🔤 Text Similarity Checker – Levenshtein Distance Online
The Text Similarity Checker is a free online tool that measures how similar two pieces of text are using the well-established Levenshtein distance algorithm. Whether you are comparing two words, sentences, code snippets, or entire paragraphs, the tool instantly calculates an edit distance and converts it into an easy-to-understand similarity percentage.
It is ideal for developers, writers, students, data analysts, and anyone who needs to detect duplicate text, measure string closeness, or visualise exactly where two texts differ — all without installing any software.
📘 What Is Levenshtein Distance?
Levenshtein distance (also called edit distance) is a classic computer-science metric that counts the minimum number of single-character edits needed to turn one string into another. The three allowed operations are:
- Insertion — add a character that does not exist in the source string.
- Deletion — remove a character from the source string.
- Substitution — replace one character with another.
For example, transforming kitten into sitting requires 3 edits (distance = 3): substitute k → s, substitute e → i, and insert g at the end.
⚙️ How the Text Similarity Checker Works
The tool uses a dynamic programming matrix of size (len(A) + 1) × (len(B) + 1) to compute the minimum edits efficiently. Each cell dp[i][j] represents the edit distance between the first i tokens of Text A and the first j tokens of Text B:
dp[i][j] = dp[i-1][j-1] if tokens match
min(
dp[i-1][j] + 1, // deletion
dp[i][j-1] + 1, // insertion
dp[i-1][j-1] + 1 // substitution
) otherwiseThe similarity percentage is then derived as:
Similarity = (1 − distance ÷ max(lengthA, lengthB)) × 100After computing the matrix, the tool backtracks through it to produce the exact sequence of substitutions, insertions, deletions, and matches — which powers the visual diff highlighting.
🧮 Practical Examples
Word spelling: color vs colour — distance 1, similarity 83.33 % (1 insertion).
Sentence comparison (word mode): The quick brown fox vs The fast brown fox — distance 1, similarity 75 % (1 substitution at word level: quick → fast).
Identical strings: any text compared to itself yields distance 0 and similarity 100 %.
💡 Tips and Best Practices
Choose the right mode: Use character-level comparison for short strings, typo detection, or code identifiers.
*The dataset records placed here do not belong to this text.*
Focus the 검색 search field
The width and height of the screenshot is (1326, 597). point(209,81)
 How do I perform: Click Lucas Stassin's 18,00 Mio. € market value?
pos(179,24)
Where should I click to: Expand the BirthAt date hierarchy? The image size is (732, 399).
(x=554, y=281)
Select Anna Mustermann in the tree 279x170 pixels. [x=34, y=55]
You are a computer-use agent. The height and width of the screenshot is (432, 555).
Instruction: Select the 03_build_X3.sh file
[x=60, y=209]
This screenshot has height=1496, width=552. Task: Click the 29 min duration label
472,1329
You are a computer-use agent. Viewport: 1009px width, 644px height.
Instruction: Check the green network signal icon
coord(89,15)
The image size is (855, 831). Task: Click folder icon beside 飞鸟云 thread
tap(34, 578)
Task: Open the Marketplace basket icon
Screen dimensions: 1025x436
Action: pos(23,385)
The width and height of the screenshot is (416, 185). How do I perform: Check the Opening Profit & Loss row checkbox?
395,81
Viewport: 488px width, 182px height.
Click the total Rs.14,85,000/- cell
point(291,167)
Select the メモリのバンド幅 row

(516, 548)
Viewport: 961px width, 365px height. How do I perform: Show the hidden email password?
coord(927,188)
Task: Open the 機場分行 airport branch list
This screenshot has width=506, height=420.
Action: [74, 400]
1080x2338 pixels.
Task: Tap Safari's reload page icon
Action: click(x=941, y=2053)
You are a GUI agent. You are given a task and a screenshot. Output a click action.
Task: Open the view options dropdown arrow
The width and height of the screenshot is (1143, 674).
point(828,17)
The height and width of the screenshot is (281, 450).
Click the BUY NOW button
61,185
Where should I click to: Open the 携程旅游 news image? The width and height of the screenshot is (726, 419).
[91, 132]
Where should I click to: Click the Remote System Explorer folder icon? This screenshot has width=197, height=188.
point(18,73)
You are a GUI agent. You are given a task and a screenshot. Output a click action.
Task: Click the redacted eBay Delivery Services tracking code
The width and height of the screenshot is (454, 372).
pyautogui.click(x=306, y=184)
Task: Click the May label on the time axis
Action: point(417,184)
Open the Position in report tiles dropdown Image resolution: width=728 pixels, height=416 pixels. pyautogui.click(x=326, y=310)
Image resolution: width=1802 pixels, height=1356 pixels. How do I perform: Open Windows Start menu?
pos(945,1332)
Switch to word-level when comparing sentences or paragraphs where individual word substitutions matter more than character-level noise.
Normalise before comparing: Enabling Case Insensitive (default on) ensures that Hello and hello are treated as identical. Toggle Ignore Spaces or Ignore Punctuation to focus purely on alphanumeric content.
Performance tip: For very long texts (thousands of words), word-level mode is dramatically faster than character-level because the matrix dimensions shrink proportionally.
🔗 Related Concepts and Tools
The Levenshtein similarity checker complements other text analysis tools such as a character counter (for raw length metrics) and a text case converter (for normalising text before comparison). For deeper plagiarism detection, combining edit-distance similarity with token-frequency analysis yields more robust results. The underlying algorithm is also widely used in spell-checkers, DNA sequence alignment, fuzzy search engines, and natural language processing pipelines.